When a man is sincerely humble, and never ventures to touch so much as a grain of the praise, there is scarcely any limit to what God will do for him. Humility makes us ready to be blessed by the God of all grace, and fits us to deal efficiently with our fellow men. True humility is a flower which will adorn any garden. This is a sauce with which you may season every dish of life, and you will find an improvement in every case. Whether it be prayer or praise, whether it be work or suffering, the genuine salt of humility cannot be used in excess.—Charles Spurgeon
Weakness is blessed because it ensures to us more of the sympathy and help of Christ. … The heart of Christ goes out in special interest toward the weak. Paul could well afford to keep his “thorn” with its burdening weakness, because it made him far more the object of divine sympathy and help. Weakness makes strong appeal to the divine compassion. We think of suffering or feebleness as a misfortune. It is not altogether so, however, if it makes us dearer and brings us nearer to the heart of Christ. Blessed is weakness, for it draws to itself the strength of God.
St. Paul tells us that his “thorn” was given to him to keep him humble. We do not know how much of his deep insight into the things of God, and his power in service for his Master, St. Paul owed to this torturing “thorn.” It seemed to hinder him and it caused him incessant suffering, but it detained him in the low valley of humility, made him ever conscious of his own weakness and insufficiency, and thus kept him near to Christ, whose home is with the humble.

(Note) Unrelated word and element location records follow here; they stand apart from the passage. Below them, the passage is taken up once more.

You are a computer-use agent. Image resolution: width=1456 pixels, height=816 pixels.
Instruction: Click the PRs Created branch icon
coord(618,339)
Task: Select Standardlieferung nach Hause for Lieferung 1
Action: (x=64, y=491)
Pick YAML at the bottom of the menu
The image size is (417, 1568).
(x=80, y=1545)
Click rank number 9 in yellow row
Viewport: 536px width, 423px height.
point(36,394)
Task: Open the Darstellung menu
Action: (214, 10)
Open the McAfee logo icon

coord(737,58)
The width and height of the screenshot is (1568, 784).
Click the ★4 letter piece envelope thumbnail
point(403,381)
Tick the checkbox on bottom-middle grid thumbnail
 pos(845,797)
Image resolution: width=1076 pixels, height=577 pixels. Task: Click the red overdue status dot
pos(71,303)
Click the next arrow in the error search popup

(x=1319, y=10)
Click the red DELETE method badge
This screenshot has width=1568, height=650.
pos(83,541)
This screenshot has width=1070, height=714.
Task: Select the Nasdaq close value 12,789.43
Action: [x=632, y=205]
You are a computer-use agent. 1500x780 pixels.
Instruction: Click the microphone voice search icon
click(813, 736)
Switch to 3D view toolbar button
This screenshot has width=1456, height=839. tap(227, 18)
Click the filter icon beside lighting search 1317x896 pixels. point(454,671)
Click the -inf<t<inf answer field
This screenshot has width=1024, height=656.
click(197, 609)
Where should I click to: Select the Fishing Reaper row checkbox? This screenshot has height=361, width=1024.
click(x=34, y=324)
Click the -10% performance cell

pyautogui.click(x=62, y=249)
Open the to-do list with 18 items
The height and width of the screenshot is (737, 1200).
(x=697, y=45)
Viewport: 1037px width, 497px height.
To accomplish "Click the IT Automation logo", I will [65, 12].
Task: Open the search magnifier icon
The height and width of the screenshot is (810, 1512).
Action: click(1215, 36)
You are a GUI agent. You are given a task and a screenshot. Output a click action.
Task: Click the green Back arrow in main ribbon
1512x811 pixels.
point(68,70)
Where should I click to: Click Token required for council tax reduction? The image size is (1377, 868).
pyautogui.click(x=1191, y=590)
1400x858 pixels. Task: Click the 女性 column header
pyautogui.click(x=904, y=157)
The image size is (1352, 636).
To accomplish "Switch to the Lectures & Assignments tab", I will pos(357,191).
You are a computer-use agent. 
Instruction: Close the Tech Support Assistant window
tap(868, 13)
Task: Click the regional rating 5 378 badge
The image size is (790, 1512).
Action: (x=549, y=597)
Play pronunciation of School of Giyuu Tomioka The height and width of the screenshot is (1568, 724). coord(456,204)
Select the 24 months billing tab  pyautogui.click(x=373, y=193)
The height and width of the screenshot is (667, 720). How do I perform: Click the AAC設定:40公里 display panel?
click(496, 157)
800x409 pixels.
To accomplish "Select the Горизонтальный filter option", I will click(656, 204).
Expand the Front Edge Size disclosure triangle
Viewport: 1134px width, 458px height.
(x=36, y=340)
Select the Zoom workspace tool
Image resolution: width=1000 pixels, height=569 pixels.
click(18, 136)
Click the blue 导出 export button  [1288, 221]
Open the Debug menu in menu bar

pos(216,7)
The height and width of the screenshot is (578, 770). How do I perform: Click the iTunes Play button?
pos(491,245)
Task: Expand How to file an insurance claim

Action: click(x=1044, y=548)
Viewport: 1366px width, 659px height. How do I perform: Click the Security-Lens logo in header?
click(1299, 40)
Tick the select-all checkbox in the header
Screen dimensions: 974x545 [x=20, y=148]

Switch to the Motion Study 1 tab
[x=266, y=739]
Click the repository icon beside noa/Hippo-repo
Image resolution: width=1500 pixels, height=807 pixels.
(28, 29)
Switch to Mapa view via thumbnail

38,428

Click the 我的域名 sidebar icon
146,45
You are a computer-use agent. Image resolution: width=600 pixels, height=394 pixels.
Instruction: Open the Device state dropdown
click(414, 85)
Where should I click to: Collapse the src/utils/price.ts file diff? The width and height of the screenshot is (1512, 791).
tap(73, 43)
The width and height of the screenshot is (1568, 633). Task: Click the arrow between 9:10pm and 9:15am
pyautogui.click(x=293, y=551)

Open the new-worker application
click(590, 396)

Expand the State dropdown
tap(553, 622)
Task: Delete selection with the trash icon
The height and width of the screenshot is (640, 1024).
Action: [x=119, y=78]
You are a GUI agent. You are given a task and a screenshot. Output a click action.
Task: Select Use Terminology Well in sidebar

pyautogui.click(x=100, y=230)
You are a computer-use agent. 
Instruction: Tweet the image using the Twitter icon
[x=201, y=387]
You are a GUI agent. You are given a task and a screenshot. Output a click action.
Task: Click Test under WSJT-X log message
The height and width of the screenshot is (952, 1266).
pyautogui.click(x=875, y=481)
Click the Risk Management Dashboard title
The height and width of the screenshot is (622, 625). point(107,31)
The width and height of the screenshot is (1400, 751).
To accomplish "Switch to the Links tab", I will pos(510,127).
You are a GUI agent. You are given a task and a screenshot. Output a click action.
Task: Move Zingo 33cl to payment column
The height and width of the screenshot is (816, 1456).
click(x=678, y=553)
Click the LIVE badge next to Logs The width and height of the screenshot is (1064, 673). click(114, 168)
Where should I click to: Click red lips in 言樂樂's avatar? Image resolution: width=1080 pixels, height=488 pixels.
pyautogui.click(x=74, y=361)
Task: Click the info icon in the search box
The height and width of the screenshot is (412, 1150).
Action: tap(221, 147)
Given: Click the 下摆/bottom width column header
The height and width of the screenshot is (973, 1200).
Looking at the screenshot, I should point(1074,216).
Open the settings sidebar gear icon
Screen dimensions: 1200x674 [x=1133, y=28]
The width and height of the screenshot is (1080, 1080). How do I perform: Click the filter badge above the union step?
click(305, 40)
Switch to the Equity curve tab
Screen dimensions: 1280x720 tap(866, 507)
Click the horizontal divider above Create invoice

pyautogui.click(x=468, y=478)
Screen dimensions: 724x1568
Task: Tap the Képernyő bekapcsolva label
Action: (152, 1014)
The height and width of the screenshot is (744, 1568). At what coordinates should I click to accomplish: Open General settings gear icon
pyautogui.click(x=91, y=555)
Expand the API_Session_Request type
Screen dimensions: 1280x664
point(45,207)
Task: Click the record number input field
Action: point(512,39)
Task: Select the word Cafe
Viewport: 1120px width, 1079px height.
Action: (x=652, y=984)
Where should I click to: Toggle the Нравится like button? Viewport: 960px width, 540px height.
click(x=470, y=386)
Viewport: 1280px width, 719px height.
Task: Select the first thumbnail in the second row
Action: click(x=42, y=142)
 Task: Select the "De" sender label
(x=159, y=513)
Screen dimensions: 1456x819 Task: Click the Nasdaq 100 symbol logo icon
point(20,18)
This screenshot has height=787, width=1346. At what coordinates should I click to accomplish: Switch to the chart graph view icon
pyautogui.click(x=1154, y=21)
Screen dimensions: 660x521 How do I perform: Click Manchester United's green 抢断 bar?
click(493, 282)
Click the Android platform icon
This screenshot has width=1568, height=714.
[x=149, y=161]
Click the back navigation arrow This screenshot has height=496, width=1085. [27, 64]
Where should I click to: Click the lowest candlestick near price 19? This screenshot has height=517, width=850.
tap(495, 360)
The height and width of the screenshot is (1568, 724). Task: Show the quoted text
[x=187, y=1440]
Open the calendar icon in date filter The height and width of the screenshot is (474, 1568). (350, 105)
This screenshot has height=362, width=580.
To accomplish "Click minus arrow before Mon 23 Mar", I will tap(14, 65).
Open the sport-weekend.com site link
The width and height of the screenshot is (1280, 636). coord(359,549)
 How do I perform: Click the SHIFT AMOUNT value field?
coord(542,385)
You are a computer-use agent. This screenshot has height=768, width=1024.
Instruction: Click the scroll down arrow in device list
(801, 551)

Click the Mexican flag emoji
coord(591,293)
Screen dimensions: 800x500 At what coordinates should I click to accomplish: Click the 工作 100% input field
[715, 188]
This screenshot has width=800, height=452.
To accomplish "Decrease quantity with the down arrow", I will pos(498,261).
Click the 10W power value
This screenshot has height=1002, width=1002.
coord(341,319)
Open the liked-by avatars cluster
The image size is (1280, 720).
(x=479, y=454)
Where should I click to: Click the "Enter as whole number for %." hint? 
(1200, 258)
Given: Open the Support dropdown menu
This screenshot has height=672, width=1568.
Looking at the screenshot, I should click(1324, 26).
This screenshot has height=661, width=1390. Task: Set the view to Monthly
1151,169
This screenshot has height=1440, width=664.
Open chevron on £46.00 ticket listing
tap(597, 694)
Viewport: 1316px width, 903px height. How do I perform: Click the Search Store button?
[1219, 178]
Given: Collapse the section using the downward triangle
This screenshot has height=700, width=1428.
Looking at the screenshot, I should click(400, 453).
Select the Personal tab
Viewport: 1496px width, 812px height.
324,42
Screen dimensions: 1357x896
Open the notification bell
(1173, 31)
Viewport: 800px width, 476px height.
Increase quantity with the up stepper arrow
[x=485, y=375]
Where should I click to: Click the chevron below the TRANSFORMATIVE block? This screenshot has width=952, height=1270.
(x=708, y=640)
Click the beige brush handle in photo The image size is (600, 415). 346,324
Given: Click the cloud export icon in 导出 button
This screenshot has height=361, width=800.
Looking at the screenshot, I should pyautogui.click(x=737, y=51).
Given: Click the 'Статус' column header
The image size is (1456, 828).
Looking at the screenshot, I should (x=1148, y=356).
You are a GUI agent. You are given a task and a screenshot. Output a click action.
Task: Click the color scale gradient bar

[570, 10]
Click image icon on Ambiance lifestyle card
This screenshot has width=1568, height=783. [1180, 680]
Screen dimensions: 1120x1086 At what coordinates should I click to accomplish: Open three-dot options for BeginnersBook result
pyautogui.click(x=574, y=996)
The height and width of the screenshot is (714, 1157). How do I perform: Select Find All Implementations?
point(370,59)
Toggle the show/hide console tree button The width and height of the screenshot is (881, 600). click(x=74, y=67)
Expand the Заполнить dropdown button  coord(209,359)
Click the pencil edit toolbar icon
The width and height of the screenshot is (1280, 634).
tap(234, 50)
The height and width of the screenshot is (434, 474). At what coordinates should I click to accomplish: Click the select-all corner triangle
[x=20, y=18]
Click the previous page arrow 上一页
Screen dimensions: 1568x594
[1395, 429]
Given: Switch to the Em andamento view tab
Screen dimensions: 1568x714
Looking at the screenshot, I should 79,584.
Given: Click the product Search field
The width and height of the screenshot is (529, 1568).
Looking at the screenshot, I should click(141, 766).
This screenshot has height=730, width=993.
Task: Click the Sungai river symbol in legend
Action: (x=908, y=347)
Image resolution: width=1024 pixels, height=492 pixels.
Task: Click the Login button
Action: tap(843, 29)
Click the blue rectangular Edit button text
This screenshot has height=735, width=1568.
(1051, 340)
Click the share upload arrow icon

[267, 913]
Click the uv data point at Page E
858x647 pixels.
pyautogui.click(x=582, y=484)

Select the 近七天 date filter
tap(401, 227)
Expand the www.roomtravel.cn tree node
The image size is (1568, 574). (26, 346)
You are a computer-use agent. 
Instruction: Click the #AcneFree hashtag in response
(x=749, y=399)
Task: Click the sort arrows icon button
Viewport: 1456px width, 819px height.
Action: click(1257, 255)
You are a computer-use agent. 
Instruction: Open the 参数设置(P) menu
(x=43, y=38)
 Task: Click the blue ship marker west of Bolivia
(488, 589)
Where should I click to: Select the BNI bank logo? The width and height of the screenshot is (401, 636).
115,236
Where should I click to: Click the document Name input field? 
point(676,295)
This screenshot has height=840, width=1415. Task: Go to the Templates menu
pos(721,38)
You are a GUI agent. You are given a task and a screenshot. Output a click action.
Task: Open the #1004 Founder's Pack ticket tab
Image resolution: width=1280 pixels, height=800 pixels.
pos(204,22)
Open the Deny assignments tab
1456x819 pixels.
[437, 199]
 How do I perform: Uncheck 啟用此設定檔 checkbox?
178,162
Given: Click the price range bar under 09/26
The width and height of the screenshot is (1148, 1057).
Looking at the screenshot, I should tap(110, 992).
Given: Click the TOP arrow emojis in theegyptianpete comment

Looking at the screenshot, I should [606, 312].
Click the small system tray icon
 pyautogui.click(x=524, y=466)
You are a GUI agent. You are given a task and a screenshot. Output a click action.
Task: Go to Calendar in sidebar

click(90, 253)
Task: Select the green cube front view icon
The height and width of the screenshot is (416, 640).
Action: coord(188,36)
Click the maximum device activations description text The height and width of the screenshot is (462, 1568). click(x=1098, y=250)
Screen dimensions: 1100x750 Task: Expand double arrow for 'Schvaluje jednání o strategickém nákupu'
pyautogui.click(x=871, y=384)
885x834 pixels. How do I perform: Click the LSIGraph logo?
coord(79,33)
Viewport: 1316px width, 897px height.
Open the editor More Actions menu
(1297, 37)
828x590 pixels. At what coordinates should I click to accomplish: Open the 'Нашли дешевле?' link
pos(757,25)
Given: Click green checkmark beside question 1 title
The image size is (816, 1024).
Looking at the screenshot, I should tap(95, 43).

Spiritual history is full of similar cases. Many of God’s noblest servants have carried “thorns” in their flesh all their days, but meanwhile they have had spiritual blessing and enrichment which they never would have had if their cries for relief had been granted. We do not know what we owe to the sufferings of those who have gone before us. Prosperity has not enriched the world as adversity has done. The best thoughts, the richest life lessons, the sweetest songs that have come down to us from the past, have not come from lives that have known no privation, no adversity, but are the fruits of pain, of weakness, of trial. Men have cried out for emancipation from the bondage of hardship, of sickness, of infirmity, of self-denying necessity; not knowing that the thing which seemed to be hindering them in their career was the very making of whatever was noble, beautiful, and blessed in their life.
Many of the people who have done the greatest good in the world, who have left the deepest, most abiding impression upon the lives of others, have not been those whom men called the strong. Much of the world’s best work has been done by the weak, by those with broken lives. Successful men have piled up vast fortunes, established large enterprises, or won applause in some material way; but the greatest influence that has made the world better, enriched lives, taught men the lessons of love, and sweetened the springs of society, has come largely, not from the strong, but from the weak.—J. R. Miller2
“But God hath chosen the foolish things of the world to confound the wise; and God hath chosen the weak things of the world to confound the things which are mighty; and base things of the world, and things which are despised, hath God chosen, yea, and things which are not, to bring to nought things that are, that no flesh should glory in His presence”3—That He might get all the glory, because then you know it wasn’t man!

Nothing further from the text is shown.